The absurd comedy is often effective. In the archly sinister opening, acid discord oozes from the orchestra pit, while truck-size letters spell out TEXAS in horror green like something two teens drive past before they get eaten.
Despite the unevenness, it’s hard to fault JFK for ambition when big-budget Canadian opera suffers mainly from the opposite.
Even a scene as crass as Lyndon B. Johnson's bathtub humiliation of Jack – another morphine vision, it ends with the vice-president's pants around his ankles – fills the hall with the hot air of their rivalry. Meanwhile, slick vignettes of Jack and first lady Jackie's first encounter, or Jack's sister Rosemary Kennedy, pre- and postlobotomy, roll by with the emotional impact of conveyer-belt sushi.
Of course, we know what happens the next day in Dallas. Jack doesn't, which gives everything he sees and does a potential emotional charge. The opera's most affecting moments articulate this tension, carried by the gorgeous voices of Talise Trevigne and Sean Panikkar as Greek Fates Clotho and Lachesis, embodied as maid Clara and bodyguard Rathbone. They see the two bullets coming and can't stop them, so they sing in anguish and rage while they grimly fulfill their duties and the stage rotates on and on like a clockwork abattoir.
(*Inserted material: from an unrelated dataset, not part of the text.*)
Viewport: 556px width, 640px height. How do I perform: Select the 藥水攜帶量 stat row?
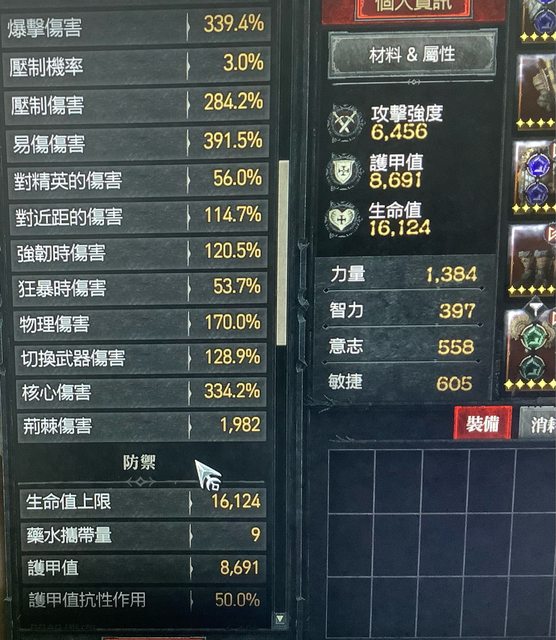[x=143, y=535]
Jackie stands at the heart of the opera while Jack is mostly unconscious, but the depth of her mourning for their two dead children – and any sign of Jack's humanity – arrive late in the serious second act. The contrast with the first is strange. Its dream scenes are some of the opera's most original, and deploy director Thaddeus Strassberger and lighting designer Chad R. Jung's garish arsenal to great effect, but by the end of the night they seem flippant in a Greek arc that plunges inexorably toward violent death.
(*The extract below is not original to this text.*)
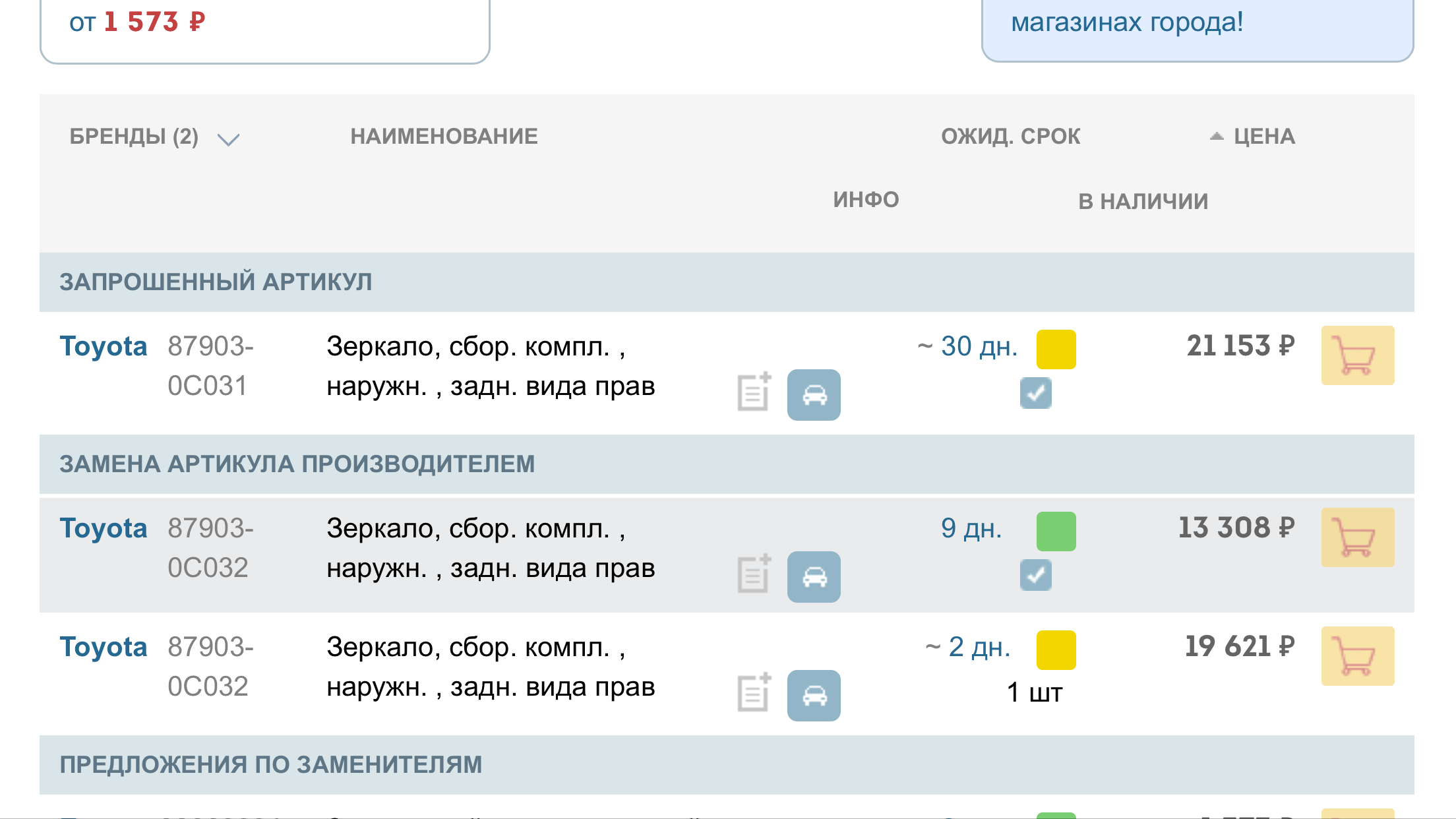Sort by ЦЕНА column arrow
The image size is (1456, 819).
[1217, 136]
Changes since JFK's 2016 world premiere in Fort Worth nudge the opera toward consistency. The first act has lost some of the manic energy that launched it over an absent plot. Dream transitions now feature clever video projections that emerge from paintings to swallow the whole stage. Rosemary's character is darker and returns as LBJ's prostitute, which would be an important shock if anybody notices. And the third Fate now appears onstage, which doesn't solve the much larger problem of the other two's multiple personalities.
While the audience knows Jack’s fate, the character does not. The opera’s most affecting moments articulate this tension.
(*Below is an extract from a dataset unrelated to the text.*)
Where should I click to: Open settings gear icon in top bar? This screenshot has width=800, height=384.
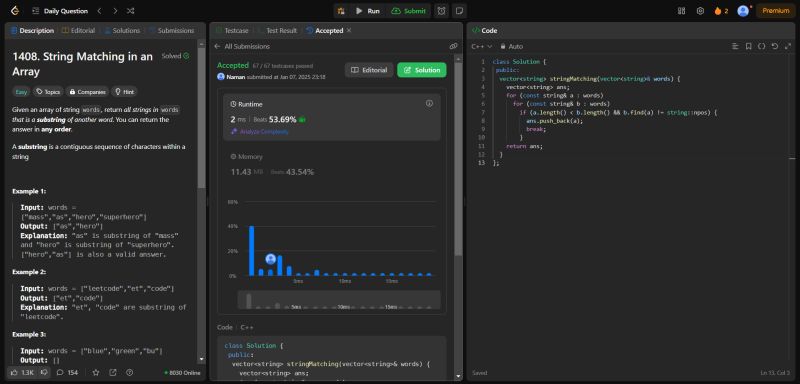pyautogui.click(x=700, y=11)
Occasionally, the music powers the opera along; massed scenes are particularly strong, and a children's choir adds a tender edge to the glowering Spin, Measure, Cut, but lovely moments are often swept away before they can be felt deeply. A touching scene where Rathbone puts Jack back into bed is followed by an emotional bombshell when Jackie shrugs off his infidelity to sing "I recommit" to wallops of brass, timpani and even a triangle heartbeat that bursts into maudlin violin.
The duet where Jackie dresses her younger self in pink Chanel armour is infinitely better. Katharine Goeldner is haunting as Jacqueline Kennedy Onassis, and she and Daniela Mack as young Jackie exchange grief and affirmation like caresses.
Despite the unevenness, its hard to fault JFK for ambition when big-budget Canadian opera suffers mainly from the opposite, and I left thinking that this is still a young piece. In another era, it would have had a half-dozen revivals before Montreal. Big works have always needed big work to continue development and to respond to our applause, or bewilderment. This opera's mixture of irony and beauty stands out in a field of new work mostly too timid for jokes, but it needs more time.